[Dataset extract — start]
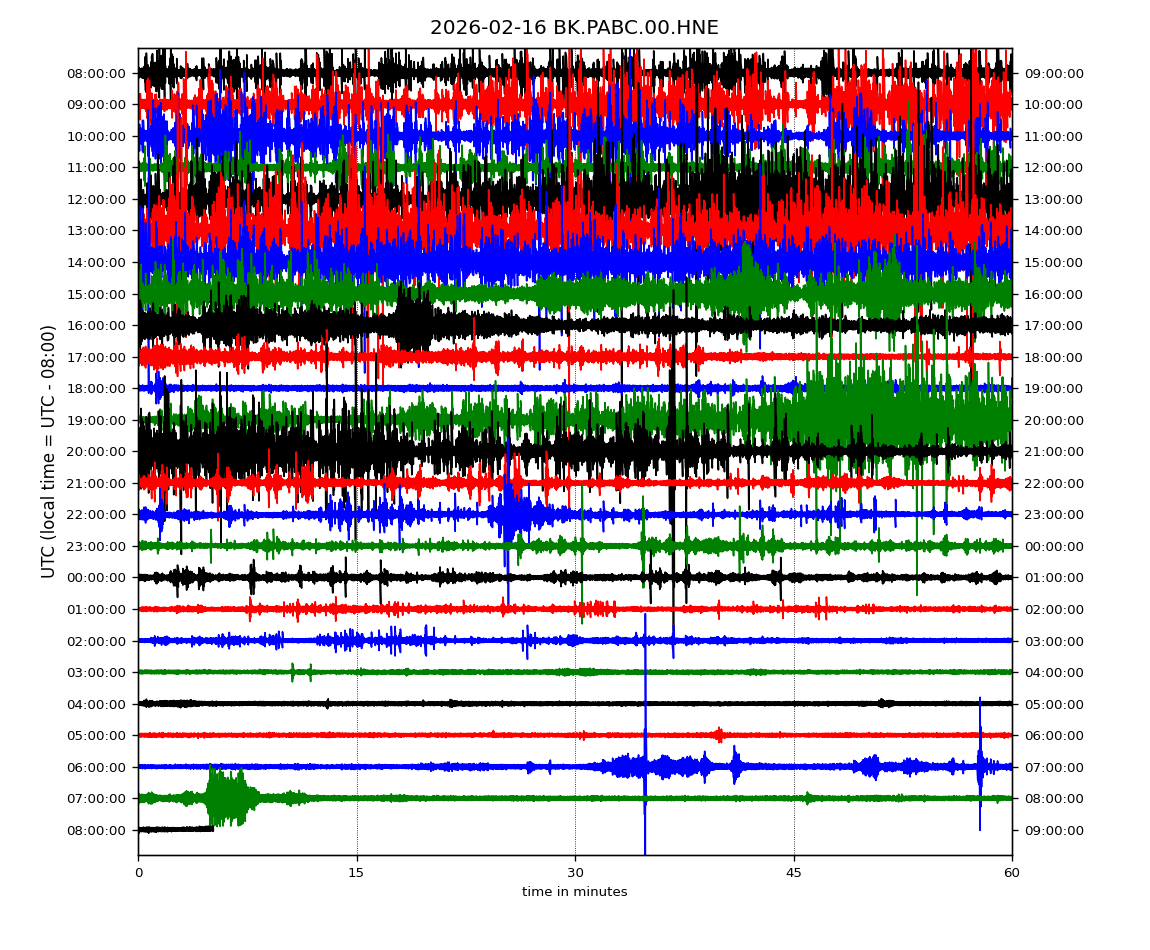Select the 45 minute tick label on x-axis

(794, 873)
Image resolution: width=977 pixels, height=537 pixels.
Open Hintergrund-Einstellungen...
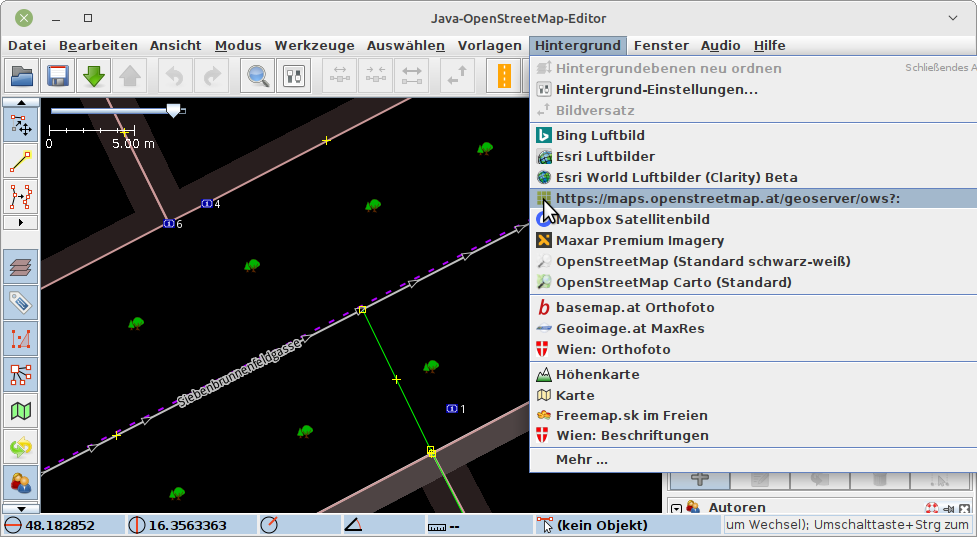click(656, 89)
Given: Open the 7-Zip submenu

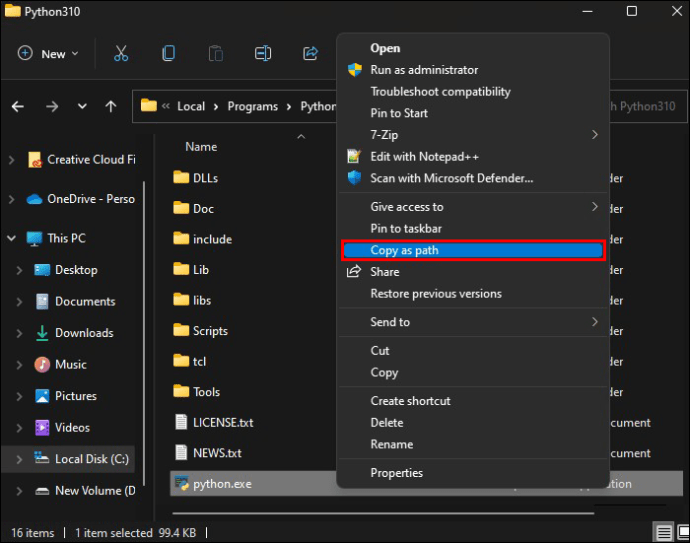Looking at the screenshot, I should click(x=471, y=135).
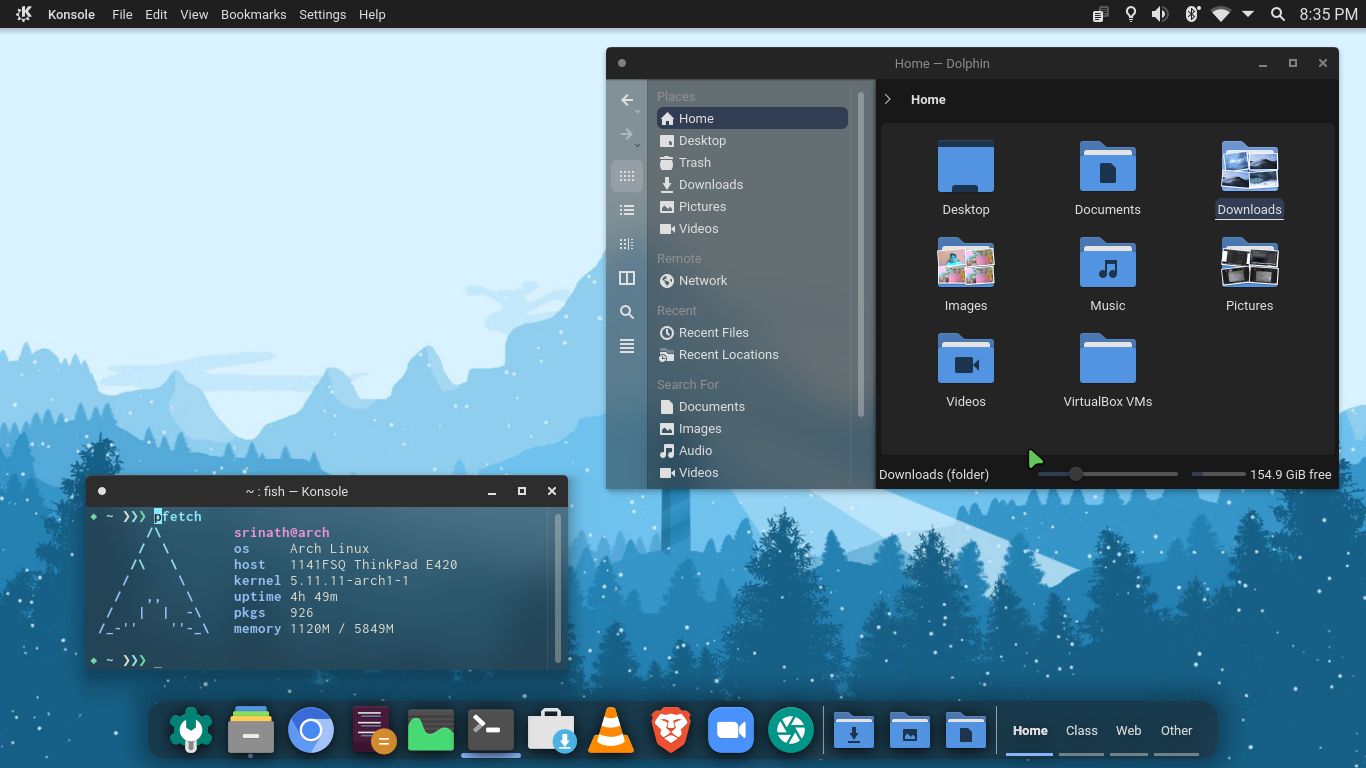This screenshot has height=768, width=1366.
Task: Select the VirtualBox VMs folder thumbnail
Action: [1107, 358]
[Dataset extract — finish]
#### [Exercise prompt]
Return, exactly as they appear, the lines from the line containing "Image resolution: width=977" through the end of the records above, both ends included, without pictures.

#### [Solution to this exercise]
Image resolution: width=977 pixels, height=537 pixels.
Open Hintergrund-Einstellungen...
click(656, 89)
Given: Open the 7-Zip submenu

Looking at the screenshot, I should click(x=471, y=135).
This screenshot has height=768, width=1366.
Task: Select the VirtualBox VMs folder thumbnail
Action: [1107, 358]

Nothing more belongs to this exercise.